The next three questions ask you to give a careful argument that the procedure \(\text{HOARE-PARTITION}\) is correct. Assuming that the subarray \(A[p..r]\) contains at least two elements, prove the following:

b. The indices \(i\) and \(j\) are such that we never access an element of \(A\) outside the subarray \(A[p..r]\).

c. When \(\text{HOARE-PARTITION}\) terminates, it returns a value \(j\) such that \(p \le j < r\).

d. Every element of \(A[p..j]\) is less than or equal to every element of \(A[j + 1..r]\) when \(\text{HOARE-PARTITION}\) terminates.

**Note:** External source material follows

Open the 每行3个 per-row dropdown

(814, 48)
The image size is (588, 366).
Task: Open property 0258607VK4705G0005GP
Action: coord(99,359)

The \(\text{PARTITION}\) procedure in section 7.1 separates the pivot value (originally in \(A[r]\)) from the two partitions it forms. The \(\text{HOARE-PARTITION}\) procedure, on the other hand, always places the pivot value (originally in \(A[p]\)) into one of the two parititions \(A[p..j]\) and \(A[j + 1..r]\). Since \(p \le j < r\), this split is always nontrivial.

e. Rewrite the \(\text{QUICKSORT}\) procedure to use \(\text{HOARE-PARTITION}\).

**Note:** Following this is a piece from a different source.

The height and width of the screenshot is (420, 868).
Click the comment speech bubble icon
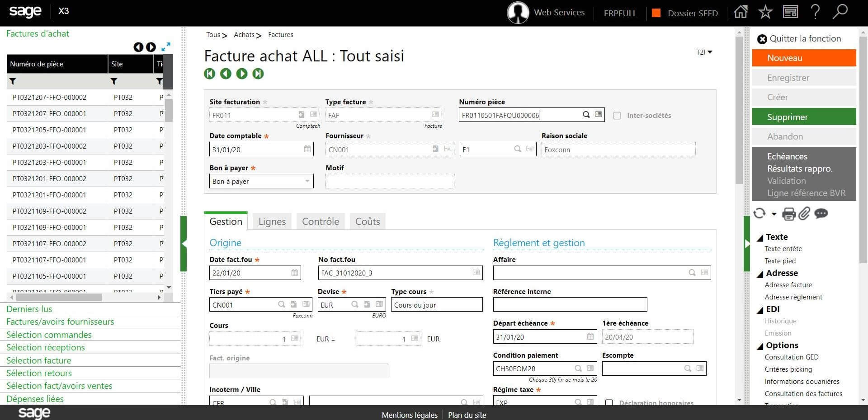click(821, 214)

a. After the end of the loop, the variables have the following values: \(x = 13\), \(j = 9\) and \(i = 10\).

b. Because when \(\text{HOARE-PARTITION}\) is running, \(p \le i < j \le r\) will always hold, \(i\), \(j\) won't access any element of \(A\) outside the subarray \(A[p..r]\).

c. When \(i \ge j\), \(\text{HOARE-PARTITION}\) terminates, so \(p \le j < r\).

d. When \(\text{HOARE-PARTITION}\) terminates, \(A[p..j] \le x \le A[j + 1..r]\).

e.

C++
HOARE-QUICKSORT(A, p, r)
    if p < r
        q = HOARE-PARTITION(A, p, r)
        HOARE-QUICKSORT(A, p, q)
        HOARE-QUICKSORT(A, q + 1, r)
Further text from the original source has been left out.